> [Given entries]
* * * *

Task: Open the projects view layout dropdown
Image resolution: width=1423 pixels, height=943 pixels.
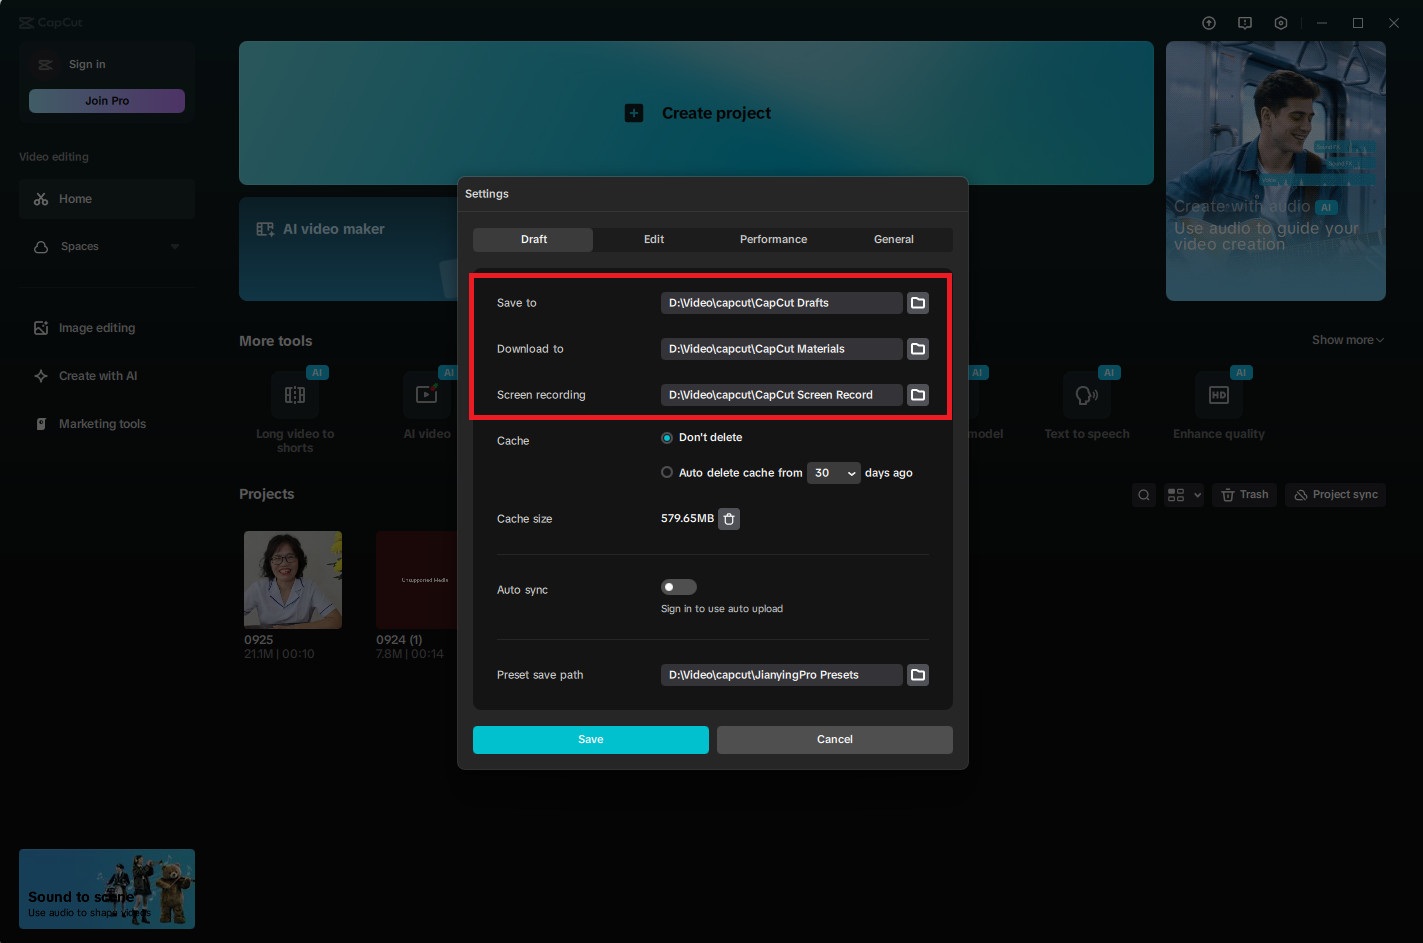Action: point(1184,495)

* * * *

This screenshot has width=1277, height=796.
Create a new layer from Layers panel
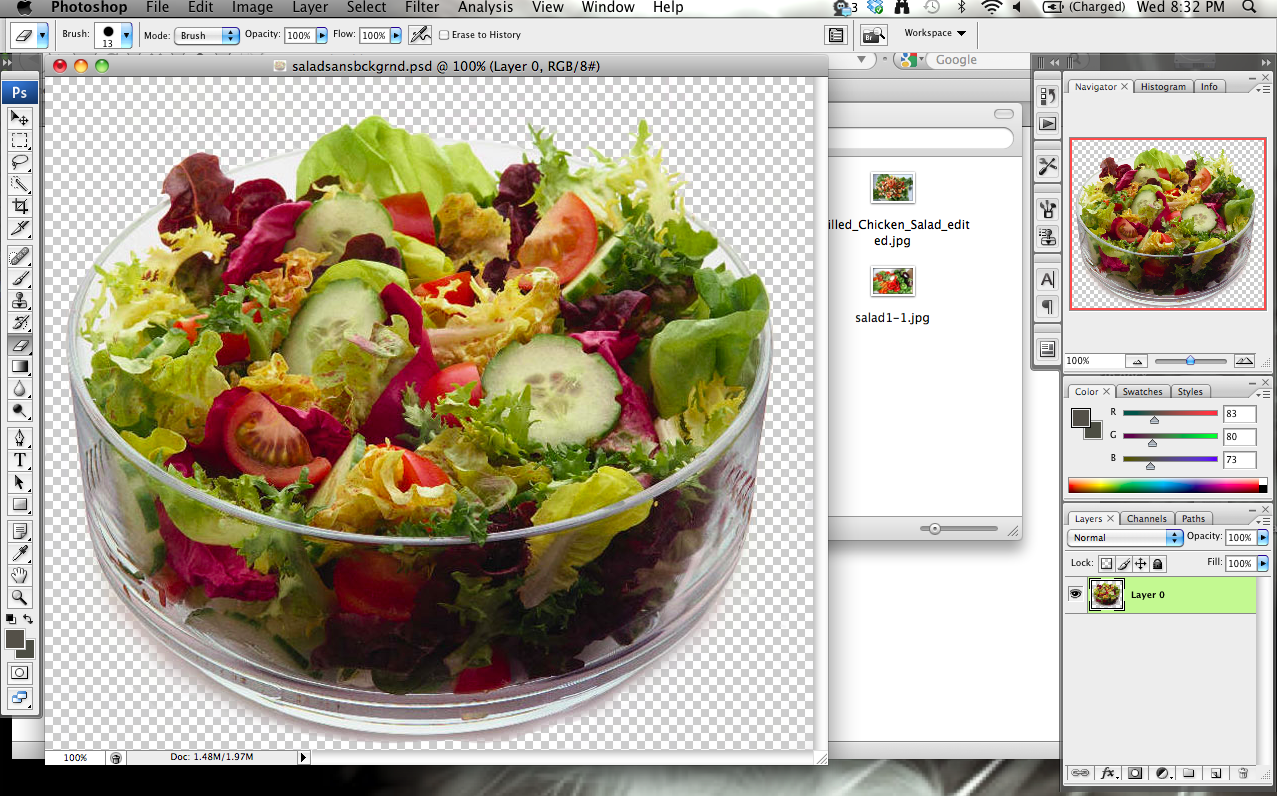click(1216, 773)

* * * *

Extract every line above that contains the string "height", copying each such line in full.

> [Result for this task]
Image resolution: width=1423 pixels, height=943 pixels.
This screenshot has width=1277, height=796.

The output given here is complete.